A major promise of Justin Trudeau’s Liberals in 2015 was to put Canada back on the international stage. The Liberals judged that Canadians wanted to re-engage with the United Nations, not see the prime minister boycott the General Assembly. Canadians wanted blue-helmeted UN peacekeepers going abroad in place of metal-helmeted troops serving in U.S.-sponsored NATO missions.
As Jocelyn Coulon attests in his book Canada Is Not Back, Trudeau’s pledge to make Canada a player in international diplomacy was backed up by a team of five MPs and nine outside experts (including Coulon) who had identified the main issue: under Harper’s Conservatives, Canada had become isolated from the world’s major powers, and was playing no role with other middle powers.
Five years later, Canada remains isolated as the first-term Trudeau government exhausted its foreign policy energy in its efforts to keep NAFTA alive. Indeed, under Trudeau, new tensions developed with China, the world’s emerging super power, because Canada “fell into a trap set by Donald Trump,” as former Liberal prime minister Jean Chrétien put it.
By arresting Huawei executive Meng Wanzhou for extradition to the U.S. on doubtful charges of bank fraud, Canada took sides in a dispute over who would supply 5G telecommunications networks. The Trudeau government seemed surprised when in a tit-for-tat move China arrested two Canadians on even more doubtful grounds.
Sanctions imposed on Russia by Stephen Harper after the annexation of Crimea in 2014 are still in place, while former Liberal global affairs minister, Chrystia Freeland, injected new cold war rhetoric into relations with Russian President Vladimir Putin and his government. It appears building support among Canadian voters of Ukrainian ancestry supersedes international diplomacy for both Conservative and Liberal governments.
Canada still does not have diplomatic relations with Iran, a major player in the Middle East. Failing to resume normal diplomatic ties left the Liberal government acting from outside in mounting efforts to aid the grieving families of Canadian victims of the recent air catastrophe in that country.
Canada is sending military equipment to Saudi Arabia while it fuels a civil war in Yemen, yet relations with Saudi Arabia are rocky, thanks to a twitter outburst from Freeland.
Despite talking a good game on defending human rights, Canada has no diplomatic strategy in place to deal with human rights violations in countries like Iran, where academics are in jail, or Saudi Arabia, where women’s rights have yet to be meaningfully recognized.
Joining with a coalition of “like minded powers” to push human rights issues is the only viable option for dealing with authoritarian regimes. Acting alone may bring a headline for a day, but it also makes Canadians a target for reprisals, without resulting in any concrete changes.

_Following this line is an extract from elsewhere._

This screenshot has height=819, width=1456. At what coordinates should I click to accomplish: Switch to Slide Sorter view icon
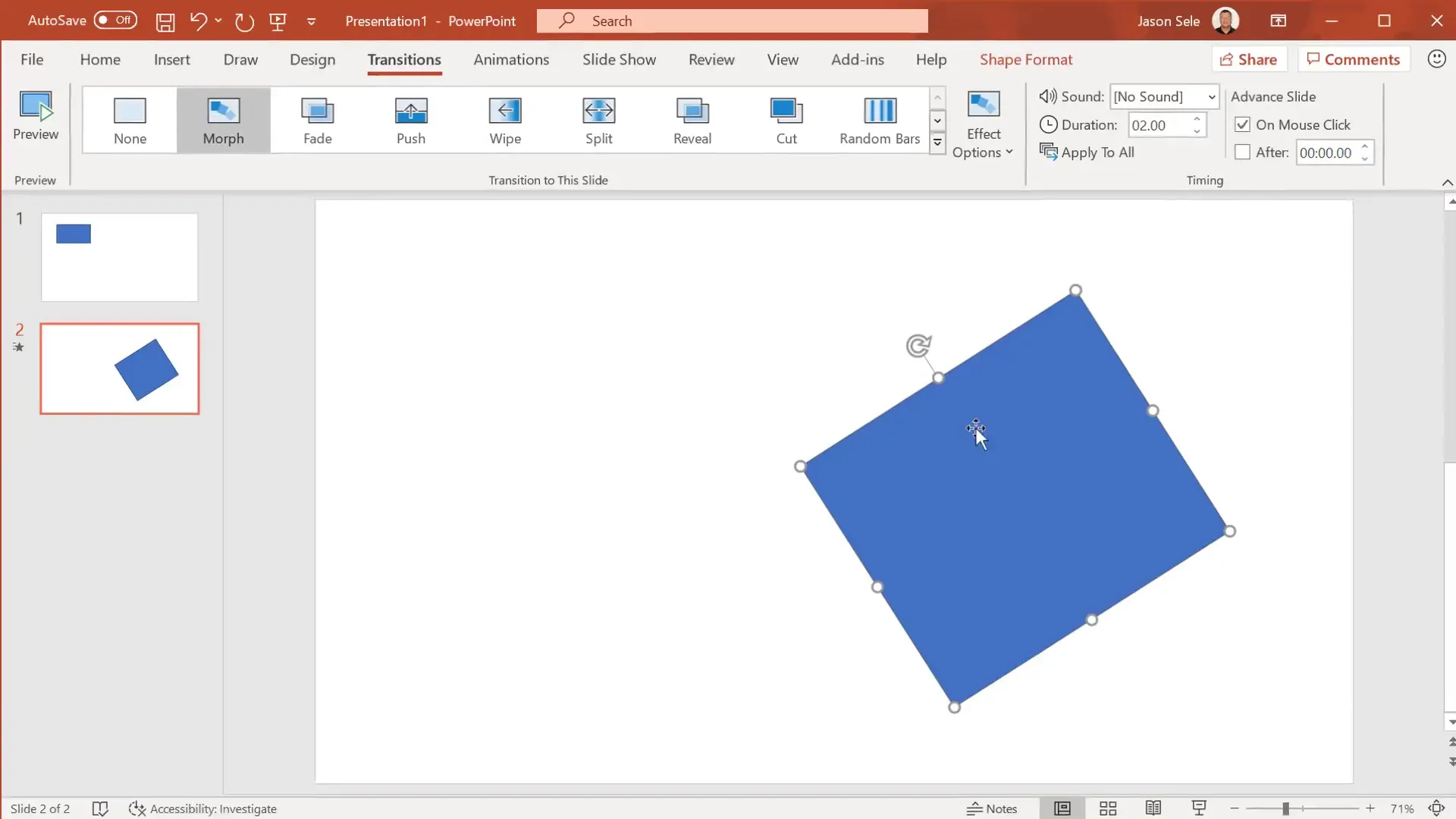point(1107,808)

Trudeau begins his second term as prime minister with a task left over form his first mandate: to assert Canadian presence abroad by seeking election for a two-year term on the United Nations Security Council, beginning in 2021.
To this end, Trudeau is traveling to Africa February 6 for a state visit to Ethiopia, where he will also be meeting leaders attending the 33rd African Union Summit. His next stop is Senegal, where he expects to discuss issues arising in “L’Organization internationale de la Francophonie,” and certainly how its 88 member states will line up in choosing between Norway, Ireland and Canada for a rotating seat on the Security Council.
African votes from Commonwealth countries used to be automatic for Canada. However, international development assistance has gone from being a priority under Lester B. Pearson to a victim of 40 years of austerity.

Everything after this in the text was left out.